Curiosity inspires us to learn, to stretch our limits and to embrace the wonders and blessings of the world and this world is full of amazement and awe. From the perfection of a single blossom to the vast chasm of the Grand Canyon, there are any number or things for us to be curious about and inspired by.


I love this quote of my husband’s,


Boredom comes from unmet or abandoned potential. – Michael Berg


The ebbs and flows of life guarantee that we’ll feel bored from time to time. When you find yourself feeling uninspired by life, it’s time to inject your life with something new. Stop by a bookstore, watch a documentary, or find a lecture on a topic that piques your interest. The internet is rich with lectures that range from commentaries on dialects to the life spans of planarian flatworms. The one thing that all these lectures have in common is their speaker’s passion for their topic. 

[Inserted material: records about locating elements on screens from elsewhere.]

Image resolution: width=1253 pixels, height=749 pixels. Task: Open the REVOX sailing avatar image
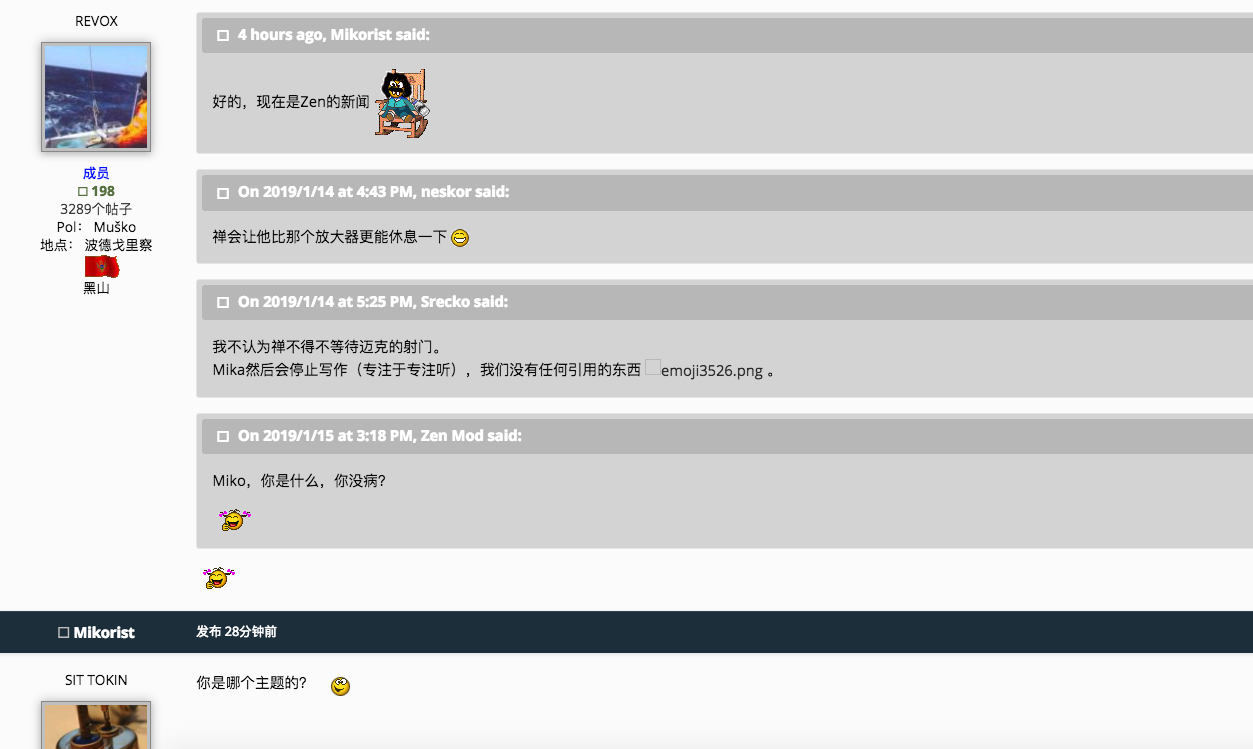coord(96,97)
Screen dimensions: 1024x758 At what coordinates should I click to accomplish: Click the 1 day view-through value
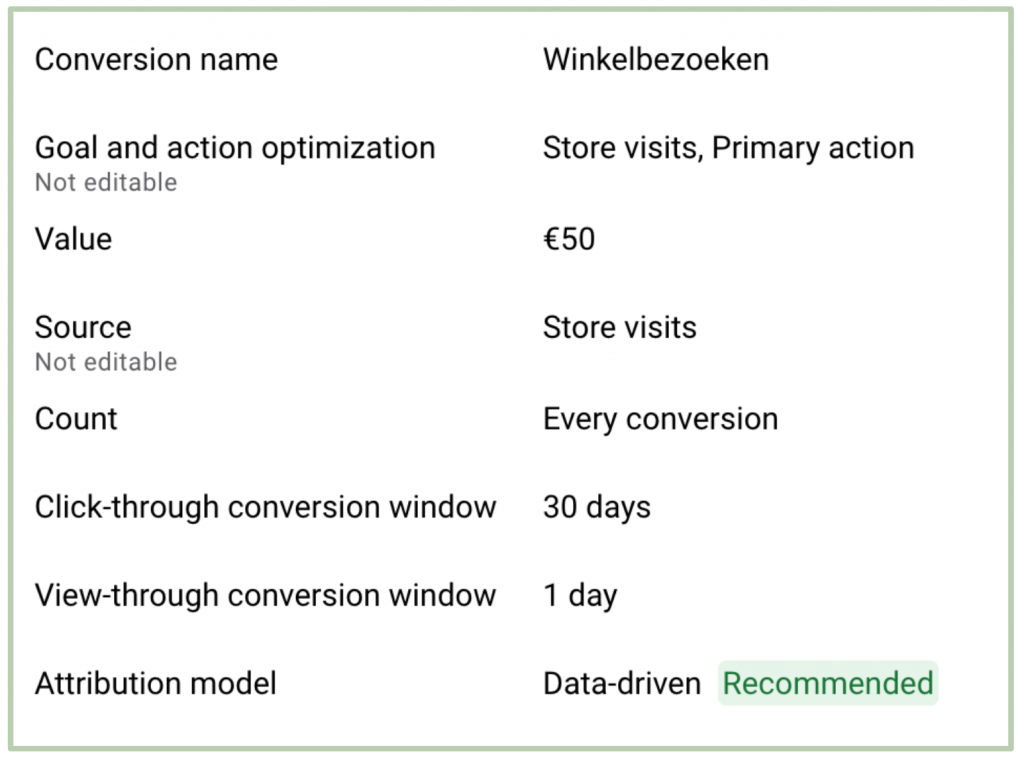tap(580, 595)
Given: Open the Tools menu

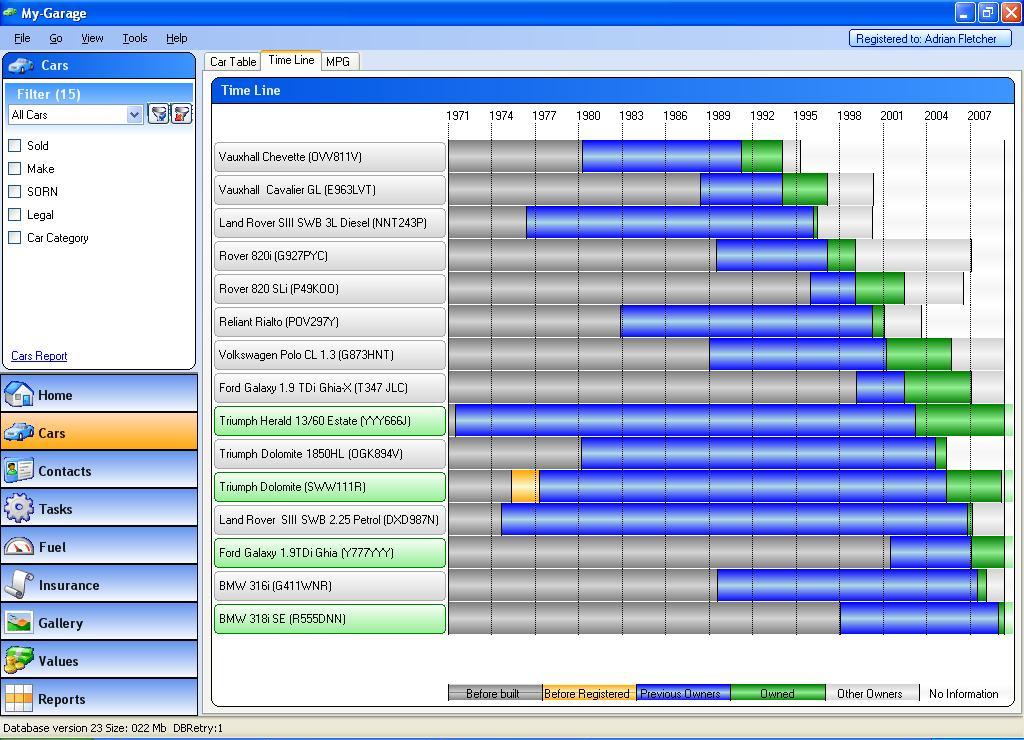Looking at the screenshot, I should [134, 38].
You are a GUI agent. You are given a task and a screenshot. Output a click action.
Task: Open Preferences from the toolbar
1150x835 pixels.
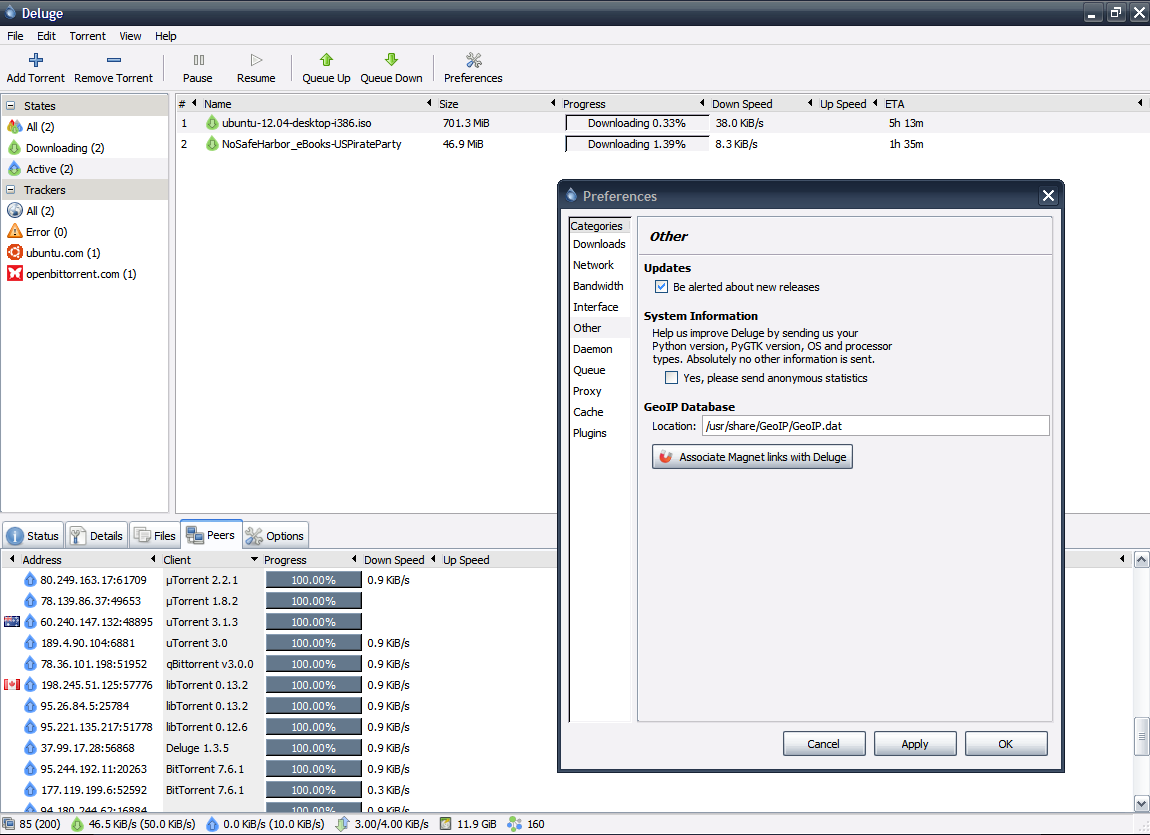tap(473, 67)
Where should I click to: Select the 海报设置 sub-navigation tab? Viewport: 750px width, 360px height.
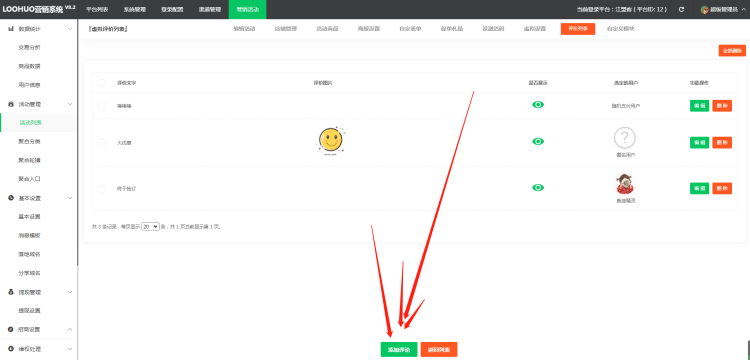coord(368,29)

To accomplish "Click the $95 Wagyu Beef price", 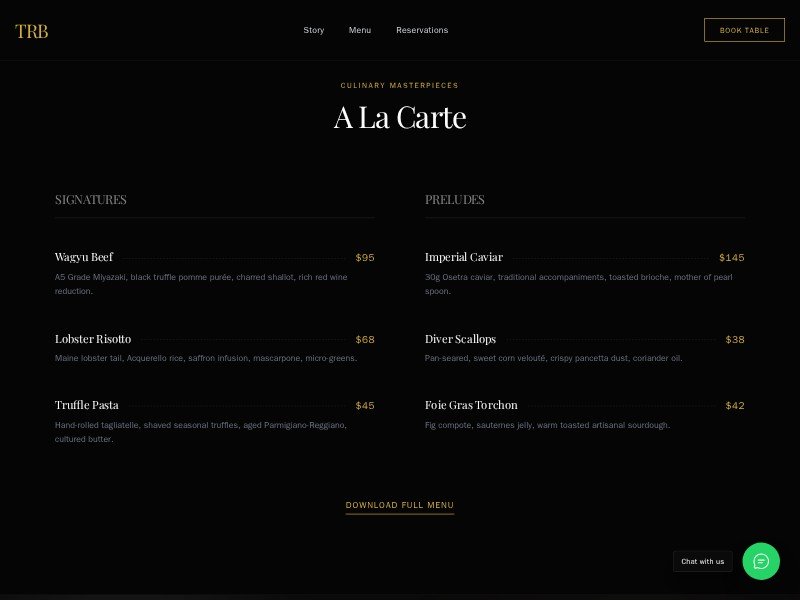I will pos(365,257).
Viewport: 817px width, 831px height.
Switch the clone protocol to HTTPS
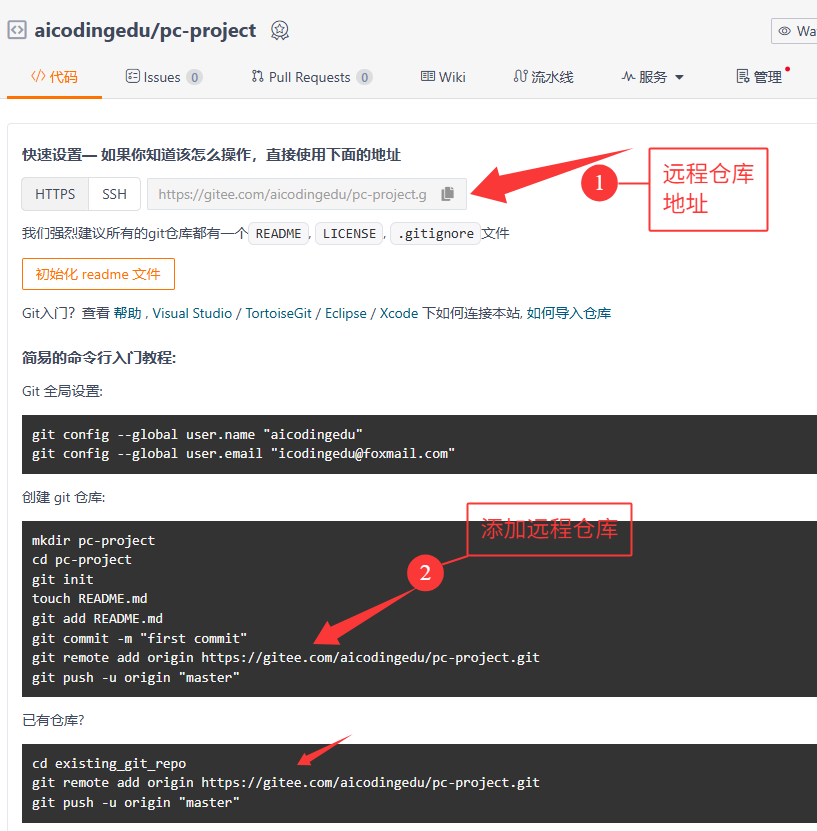55,194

If you don’t know where to start, ask yourself what your passions are. Chances are, no matter what excites you, there is still more to learn.


Dorothy Parker Quote

A common characteristic of the curious is their supportive nature. Curious people are focused on their passions and want to support and work with others to explore them further. The curious also tend to be non-shaming and non-judgmental. In fact, Walt Whitman was said to have found curiosity and judgment as behaviors unable to exist together. Spiritually, we know that we must all work to be more caring and to show kindness to everyone. Cultivating your curiosity is not only a fulfilling pursuit, but can make us kinder, more engaged, and less judgmental.


According to researchers Christopher Peterson and Martin Seligman, possessing the positive quality of curiosity has extensive benefits including feelings of wellbeing, longevity, better health and better relationships! When the brain is in a curious state, researchers have found an improvement of memory. All of these benefits are available to you, all you have to do is start looking around and asking questions.


Embrace discomfort, take risks, be willing to fail, indulge your curiosity – these are the lessons of the great kabbalistic masters. The beauty of our spiritual work is that while it is work, it is the surest way to find fulfillment and happiness. Let your curiosity fuel your spiritual growth this week. Look around with open eyes and an open heart. Ask a lot of questions.



If you already have a passion, you can always afford one more. Look around, ask questions and find your next passion. You may reveal your life’s purpose simply by asking a single question.